- [Problem details]: Please rewrite the records below as a JSON list of strings, one string per line, leaving out blank lines. Leave the pictures out of the answer.
BEGIN
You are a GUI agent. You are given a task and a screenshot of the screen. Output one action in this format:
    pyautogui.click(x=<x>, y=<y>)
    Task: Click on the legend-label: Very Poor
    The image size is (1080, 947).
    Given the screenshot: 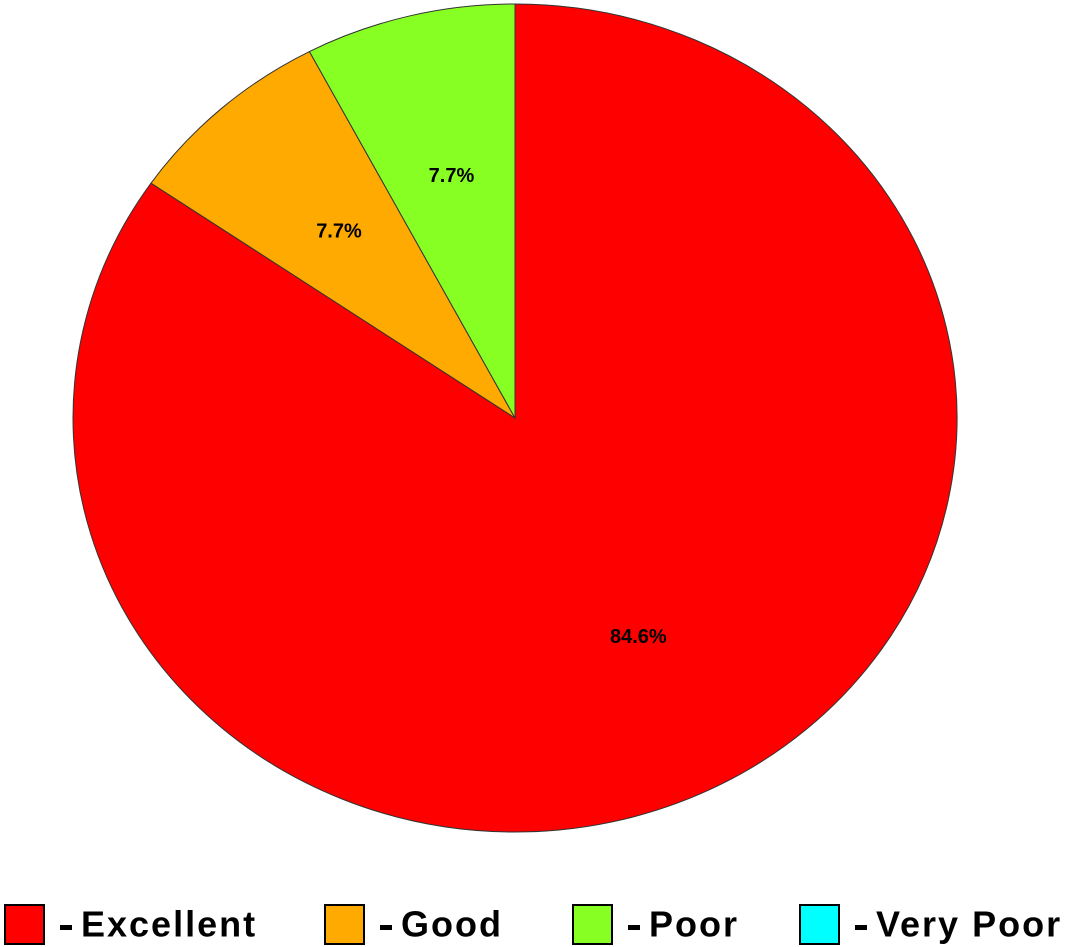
END
- [Task answer]:
[
  "You are a GUI agent. You are given a task and a screenshot of the screen. Output one action in this format:",
  "    pyautogui.click(x=<x>, y=<y>)",
  "    Task: Click on the legend-label: Very Poor",
  "    The image size is (1080, 947).",
  "    Given the screenshot: "
]